-------- EXERCISE INPUTS

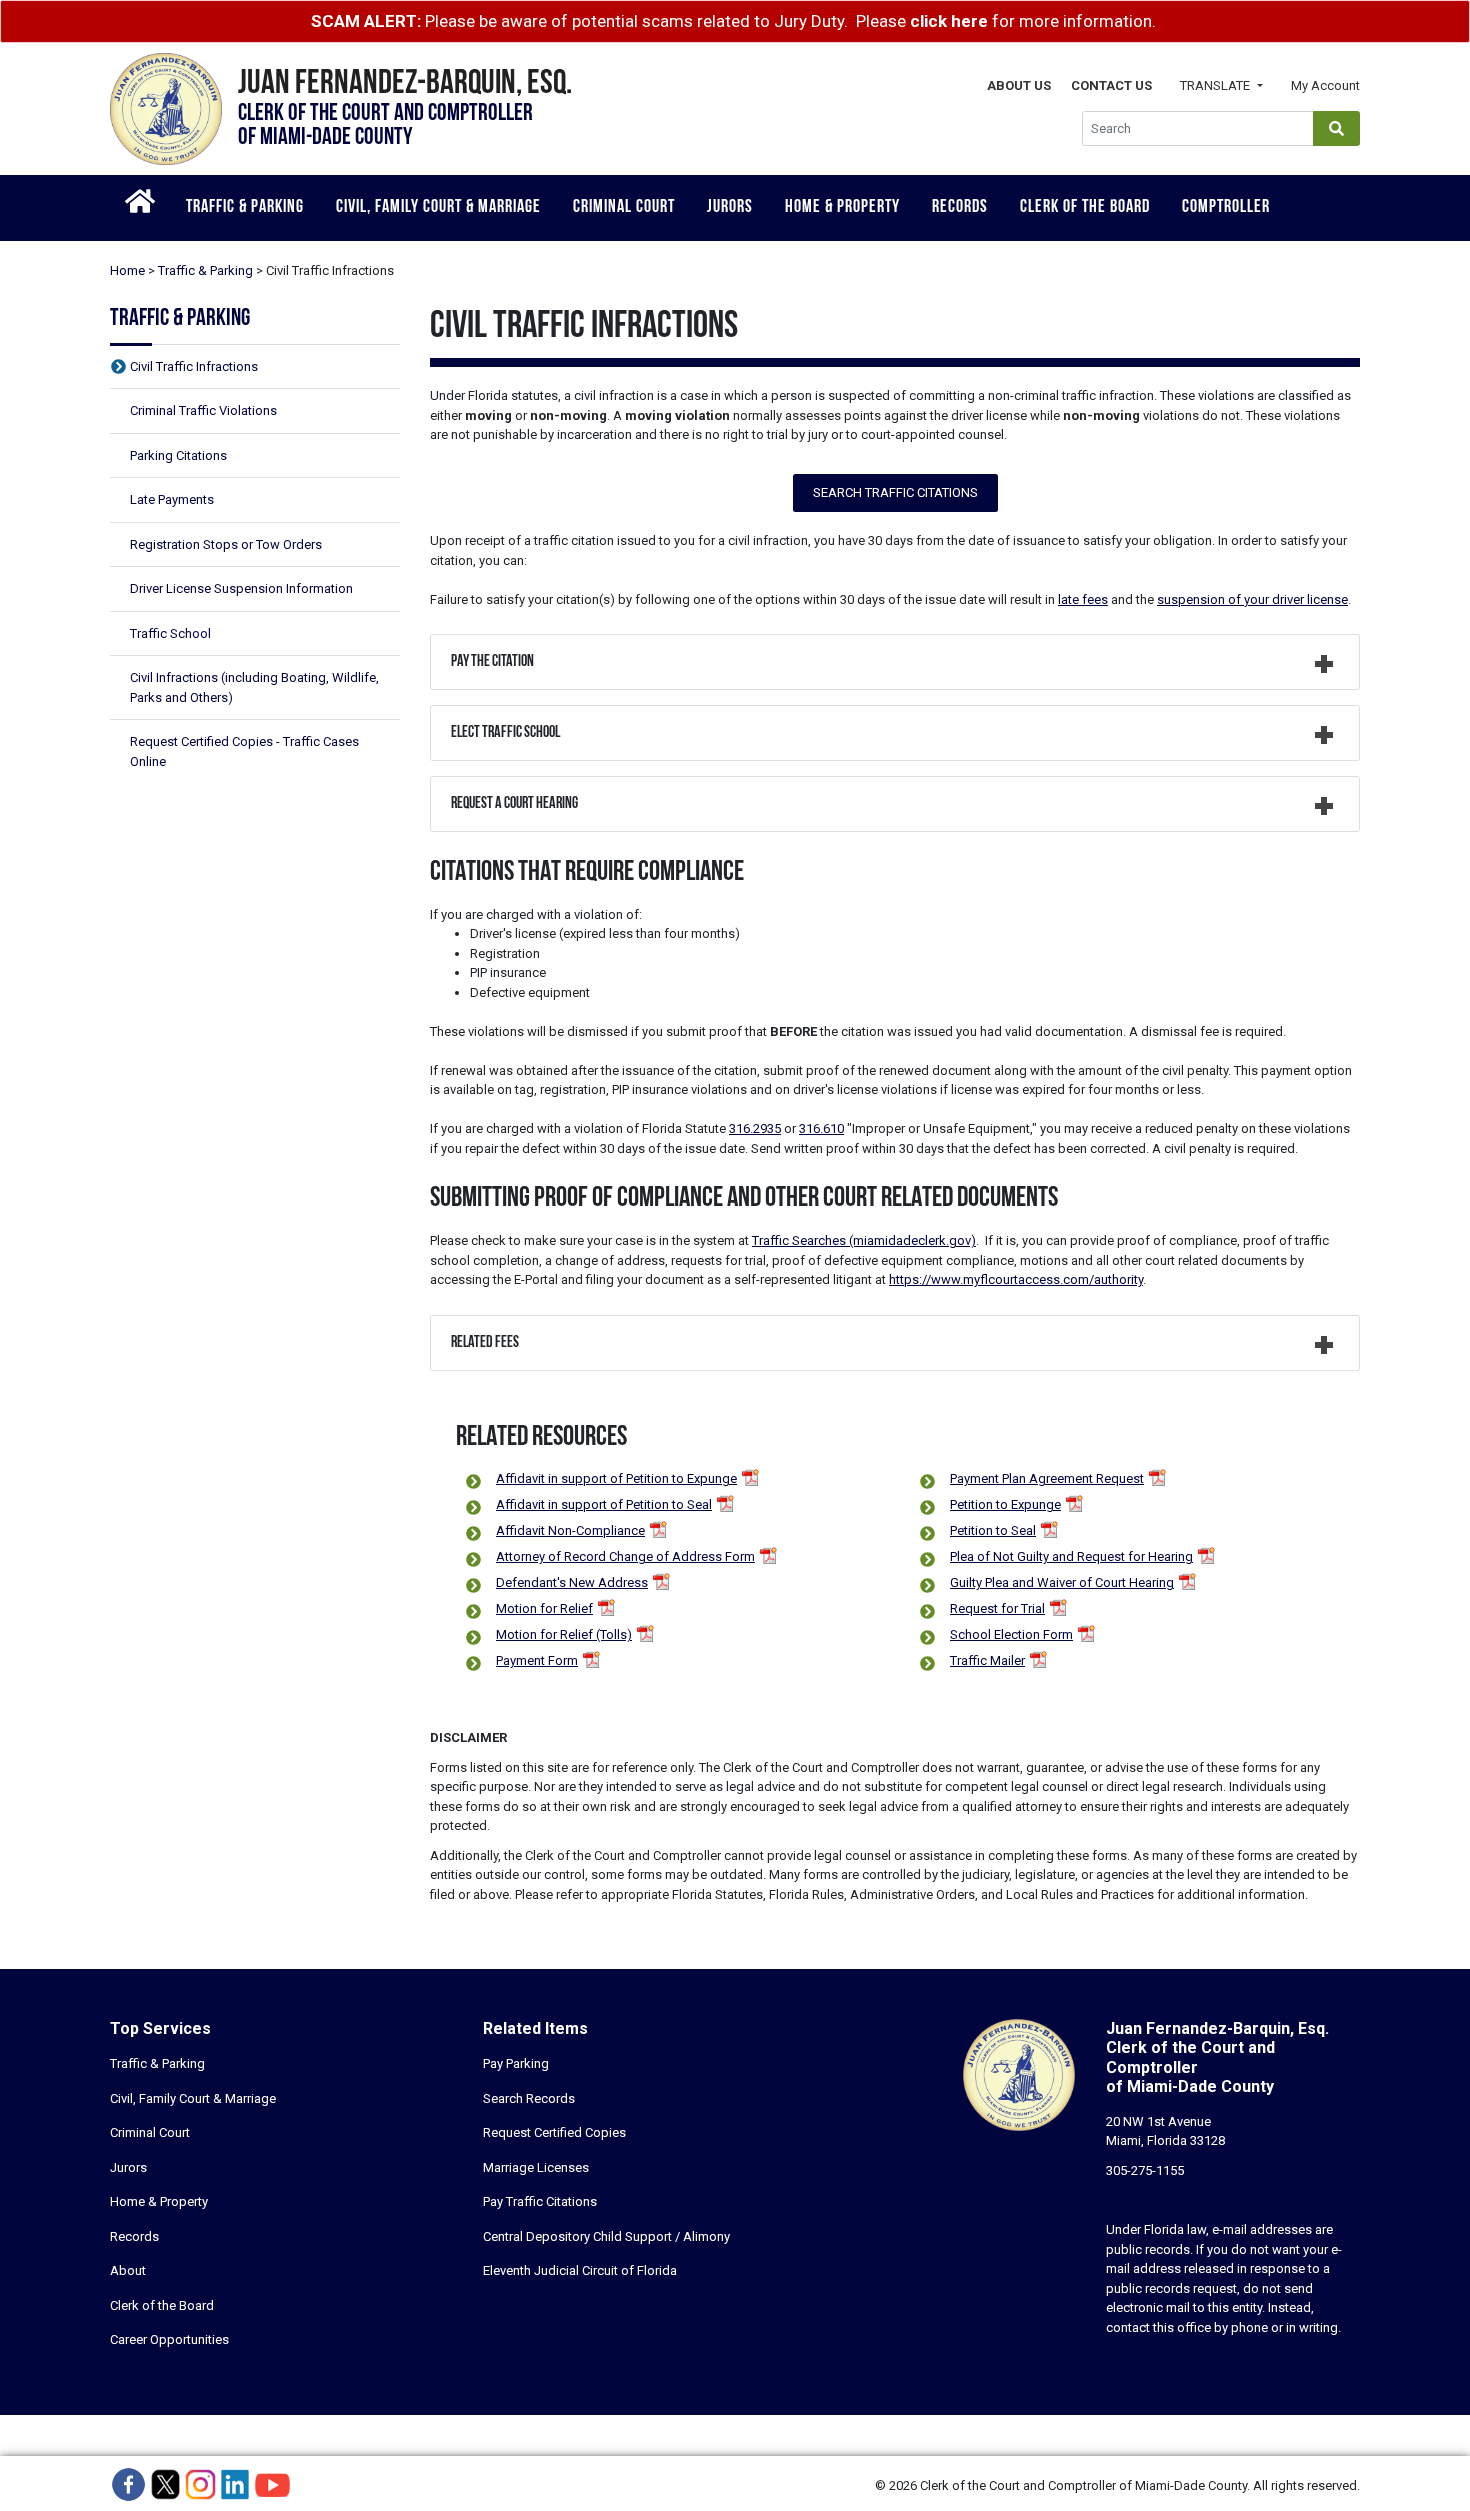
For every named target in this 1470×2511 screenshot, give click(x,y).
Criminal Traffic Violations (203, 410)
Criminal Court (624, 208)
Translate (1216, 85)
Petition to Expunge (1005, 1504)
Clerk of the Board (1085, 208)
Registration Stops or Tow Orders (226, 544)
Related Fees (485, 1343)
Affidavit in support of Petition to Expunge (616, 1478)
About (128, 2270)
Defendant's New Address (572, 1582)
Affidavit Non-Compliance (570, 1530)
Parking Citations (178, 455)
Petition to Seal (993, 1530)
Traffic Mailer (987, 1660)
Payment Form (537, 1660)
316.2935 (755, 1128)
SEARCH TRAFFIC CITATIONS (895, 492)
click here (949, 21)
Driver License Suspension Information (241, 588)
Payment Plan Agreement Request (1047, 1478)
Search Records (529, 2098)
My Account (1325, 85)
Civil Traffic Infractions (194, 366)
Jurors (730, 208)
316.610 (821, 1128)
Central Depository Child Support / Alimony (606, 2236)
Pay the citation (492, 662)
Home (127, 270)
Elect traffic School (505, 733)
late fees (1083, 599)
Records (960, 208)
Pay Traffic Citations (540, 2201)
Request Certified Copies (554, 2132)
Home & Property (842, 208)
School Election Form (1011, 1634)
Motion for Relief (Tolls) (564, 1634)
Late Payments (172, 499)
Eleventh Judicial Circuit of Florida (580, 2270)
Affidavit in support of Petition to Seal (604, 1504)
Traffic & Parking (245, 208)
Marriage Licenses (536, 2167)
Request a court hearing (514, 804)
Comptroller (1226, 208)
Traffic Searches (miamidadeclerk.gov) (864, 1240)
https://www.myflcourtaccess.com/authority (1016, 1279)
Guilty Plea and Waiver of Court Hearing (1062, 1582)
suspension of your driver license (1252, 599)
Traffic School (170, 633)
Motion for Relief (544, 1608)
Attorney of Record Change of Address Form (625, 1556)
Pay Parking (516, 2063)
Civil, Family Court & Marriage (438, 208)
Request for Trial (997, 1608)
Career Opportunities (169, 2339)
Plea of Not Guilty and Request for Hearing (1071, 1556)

----------------

> [WHAT THIS TASK INVOLVES]: Output exactly the lines from the one containing "School Election Form (1011, 1634)" through the last line of the entries, both ends included.

> [EXERCISE OUTPUT]:
School Election Form (1011, 1634)
Motion for Relief (Tolls) (564, 1634)
Late Payments (172, 499)
Eleventh Judicial Circuit of Florida (580, 2270)
Affidavit in support of Petition to Seal (604, 1504)
Traffic & Parking (245, 208)
Marriage Licenses (536, 2167)
Request a court hearing (514, 804)
Comptroller (1226, 208)
Traffic Searches (miamidadeclerk.gov) (864, 1240)
https://www.myflcourtaccess.com/authority (1016, 1279)
Guilty Plea and Waiver of Court Hearing (1062, 1582)
suspension of your driver license (1252, 599)
Traffic School (170, 633)
Motion for Relief (544, 1608)
Attorney of Record Change of Address Form (625, 1556)
Pay Parking (516, 2063)
Civil, Family Court & Marriage (438, 208)
Request for Trial (997, 1608)
Career Opportunities (169, 2339)
Plea of Not Guilty and Request for Hearing (1071, 1556)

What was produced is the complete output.